» Given passage:
— Start —
Auditor KPMG demands an official promise from building cooperative Vestia, that it will not start a legal damage claim against KPMG auditor Marco Noorlander. Without this promise, KPMG refuses to approve the Annual account for 2011.  

This is stated by various sources close to the discussion. These sources are flabbergasted about this connection.

The current officials of the liquidity-strapped building cooperative Vestia consider starting a claim against KPMG, due to the fact that the auditor unjustly provided its approval on the annual account for 2010. KPMG withdrew this approval itself at the end of April 2012. Supposedly, because the auditor ‘doubted if all derivative transactions had been processed correctly in the 2010 annual account’. 

At the beginning of this year Vestia came in acute financial trouble, due to a staggering €23 bln derivative portfolio.

Already two cases have been started against KPMG auditor Marco Noorlander at the Auditor’s Chamber [a special auditor’s court for disciplinary jurisdiction, based on the Law for Disciplinary Jurisdication for Auditors (i.e. Wtra in Dutch) - EL]. One is started by Pieter Lakeman, an (in)famous lawyer and chairman of the Foundation for Investigation of Company Information (SOBI); the other by the Dutch Authority Financial Markets (AFM).

Although KPMG, the official auditor of Vestia since May 2010, categorically denies to have demanded the legal safeguarding clause as a condition for its approval of Vestia Annual Account 2011, sources close to the matter state differently: ‘the legal safeguarding clause is subject of speech in combination with Annual Account 2011’.

If KPMG has indeed demanded this legal safeguarding clause as a condition for the approval of Vestia Annual Account 2011, this is not a sign of self-confidence, to say the least.
— End —
» Exercise brief: Write the next part of the report above on KPMG's demand to Vestia, picking up after its final sentence.

» Listing:
— Start —
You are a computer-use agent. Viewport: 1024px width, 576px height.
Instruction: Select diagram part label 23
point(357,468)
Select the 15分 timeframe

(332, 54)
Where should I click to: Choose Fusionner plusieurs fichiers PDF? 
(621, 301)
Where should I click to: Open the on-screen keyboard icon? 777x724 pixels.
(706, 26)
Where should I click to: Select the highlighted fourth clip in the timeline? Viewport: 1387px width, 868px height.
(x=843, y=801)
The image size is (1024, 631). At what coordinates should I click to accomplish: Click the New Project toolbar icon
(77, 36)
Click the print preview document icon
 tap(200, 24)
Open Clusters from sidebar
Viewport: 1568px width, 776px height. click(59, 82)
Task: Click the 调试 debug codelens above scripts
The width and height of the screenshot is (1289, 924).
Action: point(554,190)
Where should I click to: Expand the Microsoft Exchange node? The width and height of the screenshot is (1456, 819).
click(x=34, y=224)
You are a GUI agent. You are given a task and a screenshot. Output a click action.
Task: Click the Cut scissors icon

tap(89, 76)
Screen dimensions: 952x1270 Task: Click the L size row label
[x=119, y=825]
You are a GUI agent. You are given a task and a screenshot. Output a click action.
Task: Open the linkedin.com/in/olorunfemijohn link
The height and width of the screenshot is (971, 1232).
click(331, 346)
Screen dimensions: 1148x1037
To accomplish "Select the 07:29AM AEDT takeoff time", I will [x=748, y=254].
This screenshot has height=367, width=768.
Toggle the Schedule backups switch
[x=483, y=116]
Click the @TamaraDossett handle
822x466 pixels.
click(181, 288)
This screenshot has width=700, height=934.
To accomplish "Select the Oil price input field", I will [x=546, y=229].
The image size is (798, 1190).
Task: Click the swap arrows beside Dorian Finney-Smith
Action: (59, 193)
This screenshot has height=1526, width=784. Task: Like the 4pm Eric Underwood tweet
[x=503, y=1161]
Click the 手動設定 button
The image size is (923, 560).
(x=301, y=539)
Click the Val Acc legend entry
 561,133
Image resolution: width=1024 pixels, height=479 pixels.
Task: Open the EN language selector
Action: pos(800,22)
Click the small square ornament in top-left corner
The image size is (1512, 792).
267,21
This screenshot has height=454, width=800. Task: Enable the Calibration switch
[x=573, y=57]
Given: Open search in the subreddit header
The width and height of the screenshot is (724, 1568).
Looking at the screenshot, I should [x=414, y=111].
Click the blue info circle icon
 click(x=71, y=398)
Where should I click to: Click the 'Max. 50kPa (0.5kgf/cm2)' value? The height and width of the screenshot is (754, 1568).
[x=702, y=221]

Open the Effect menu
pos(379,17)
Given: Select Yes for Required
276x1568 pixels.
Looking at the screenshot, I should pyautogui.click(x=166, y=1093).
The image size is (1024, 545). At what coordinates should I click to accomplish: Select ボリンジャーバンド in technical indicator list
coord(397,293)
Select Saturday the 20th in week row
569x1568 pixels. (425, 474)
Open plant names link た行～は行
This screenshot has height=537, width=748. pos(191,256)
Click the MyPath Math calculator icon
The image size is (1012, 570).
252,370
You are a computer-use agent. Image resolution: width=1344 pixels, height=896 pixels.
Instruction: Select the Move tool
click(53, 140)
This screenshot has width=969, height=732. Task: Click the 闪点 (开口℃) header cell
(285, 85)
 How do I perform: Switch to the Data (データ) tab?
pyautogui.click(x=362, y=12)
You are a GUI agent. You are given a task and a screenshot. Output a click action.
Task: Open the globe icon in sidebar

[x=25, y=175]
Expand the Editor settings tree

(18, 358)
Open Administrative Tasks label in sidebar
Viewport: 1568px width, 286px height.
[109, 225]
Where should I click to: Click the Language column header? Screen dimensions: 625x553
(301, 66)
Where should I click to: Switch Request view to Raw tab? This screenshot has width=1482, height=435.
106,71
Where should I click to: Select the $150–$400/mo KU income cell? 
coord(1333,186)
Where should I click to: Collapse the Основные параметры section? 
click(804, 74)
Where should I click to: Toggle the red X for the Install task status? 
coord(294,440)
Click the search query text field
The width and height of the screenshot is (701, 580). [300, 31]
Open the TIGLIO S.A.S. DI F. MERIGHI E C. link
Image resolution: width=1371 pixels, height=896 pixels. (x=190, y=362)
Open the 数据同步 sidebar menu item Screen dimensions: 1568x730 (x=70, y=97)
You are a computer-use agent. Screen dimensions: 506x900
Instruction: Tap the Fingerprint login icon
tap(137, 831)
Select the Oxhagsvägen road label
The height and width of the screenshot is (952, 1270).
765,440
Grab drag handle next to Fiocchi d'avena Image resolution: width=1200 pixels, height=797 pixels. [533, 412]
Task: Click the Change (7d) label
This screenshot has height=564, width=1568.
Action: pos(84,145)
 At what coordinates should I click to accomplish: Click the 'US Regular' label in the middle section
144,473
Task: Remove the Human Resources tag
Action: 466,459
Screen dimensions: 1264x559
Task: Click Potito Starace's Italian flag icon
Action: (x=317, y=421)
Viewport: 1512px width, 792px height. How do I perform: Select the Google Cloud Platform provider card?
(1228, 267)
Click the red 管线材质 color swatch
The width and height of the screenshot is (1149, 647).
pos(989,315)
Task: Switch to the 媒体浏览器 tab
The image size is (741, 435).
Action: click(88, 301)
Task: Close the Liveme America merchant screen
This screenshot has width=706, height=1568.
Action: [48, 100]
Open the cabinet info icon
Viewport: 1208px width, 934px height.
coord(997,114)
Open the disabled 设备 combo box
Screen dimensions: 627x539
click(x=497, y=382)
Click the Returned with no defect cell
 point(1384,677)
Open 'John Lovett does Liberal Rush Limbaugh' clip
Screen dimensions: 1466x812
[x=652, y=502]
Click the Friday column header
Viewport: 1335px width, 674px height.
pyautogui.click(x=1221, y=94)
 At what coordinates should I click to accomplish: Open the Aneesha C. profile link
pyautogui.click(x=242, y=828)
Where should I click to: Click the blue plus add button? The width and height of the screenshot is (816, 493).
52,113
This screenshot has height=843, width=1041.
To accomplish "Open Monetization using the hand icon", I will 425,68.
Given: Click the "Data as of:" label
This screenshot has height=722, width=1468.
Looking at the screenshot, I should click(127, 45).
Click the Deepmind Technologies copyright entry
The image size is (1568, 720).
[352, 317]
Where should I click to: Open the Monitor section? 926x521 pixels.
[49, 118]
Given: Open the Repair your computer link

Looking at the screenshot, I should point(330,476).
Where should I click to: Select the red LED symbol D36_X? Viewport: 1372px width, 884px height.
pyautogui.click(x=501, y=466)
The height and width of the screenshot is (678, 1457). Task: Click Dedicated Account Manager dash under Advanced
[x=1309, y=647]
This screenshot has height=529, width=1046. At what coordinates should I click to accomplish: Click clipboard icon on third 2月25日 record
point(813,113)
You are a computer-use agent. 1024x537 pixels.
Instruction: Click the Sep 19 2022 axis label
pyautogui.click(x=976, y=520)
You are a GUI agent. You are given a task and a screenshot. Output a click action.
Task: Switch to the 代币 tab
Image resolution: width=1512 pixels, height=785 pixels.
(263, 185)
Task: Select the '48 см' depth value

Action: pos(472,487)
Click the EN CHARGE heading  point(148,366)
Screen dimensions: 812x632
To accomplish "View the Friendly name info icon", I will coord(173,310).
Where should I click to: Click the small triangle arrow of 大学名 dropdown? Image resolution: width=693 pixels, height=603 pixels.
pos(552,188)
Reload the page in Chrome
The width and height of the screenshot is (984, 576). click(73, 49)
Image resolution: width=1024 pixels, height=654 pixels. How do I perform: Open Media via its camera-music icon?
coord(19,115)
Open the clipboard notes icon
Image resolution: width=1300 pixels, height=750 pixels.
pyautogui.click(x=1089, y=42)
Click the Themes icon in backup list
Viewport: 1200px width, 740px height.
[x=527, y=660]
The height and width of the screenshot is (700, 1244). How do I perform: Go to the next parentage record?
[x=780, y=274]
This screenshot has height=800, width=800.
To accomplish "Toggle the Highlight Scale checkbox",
— End —
» Exercise answer:
To put it in other, more direct words: this would be an (il)legal, unethical kind of blackmail operation against a customer that is in desperate need of this annual account to just merely survive. If these proceedings at KPMG could be proven beyond reasonable doubt at the Auditor's Chamber or in the national financial press, it would be another knock-out blow against a financial services business that already has received blow-after-blow during the last decade.

Since Arthur Andersen had to close down its auditing operation in the aftermath of the Enron business cataclysm, several nasty cases against the Big Four have been brought to the surface already: in The Netherlands as well as abroad. At this moment, you could state that the auditing industry suffers from an enormous credibility gap and this Vestia/KPMG case doesn’t help at all.

I personally expect the Vestia case to end in a nasty trench war between Vestia and its tenants versus Vestia’s former officials, the banks who sold Vestia the derivatives (DB, BNP Paribas, Barclays and ABN Amro), KPMG and perhaps some other trusted third parties. This whole Vestia case might last as long as ten years to fully unfold and will probably be fought at the criminal as well as civil courts in The Netherlands. The final decision (whatever it might be) will probably send shockwaves through the Dutch legal society.

The second article has also been printed in Het Financieele Dagblad: the curator of Palm Invest, an investment fund seemingly set up with clear fraudulent intentions, has started a summary proceedings in the court of law against ABN Amro.

Palm Invest, an investment fund with the purpose of investing in Commercial Real Estate on the so-called Palm Islands in Dubai, had been started in 2006 by two rogue entrepreneurs.

The fund, with an investment threshold of €50,000 (just above the AFM threshold), had collected €30 mln in investments from wealthy, but naive investors, lured by promises of 9+% annual yields.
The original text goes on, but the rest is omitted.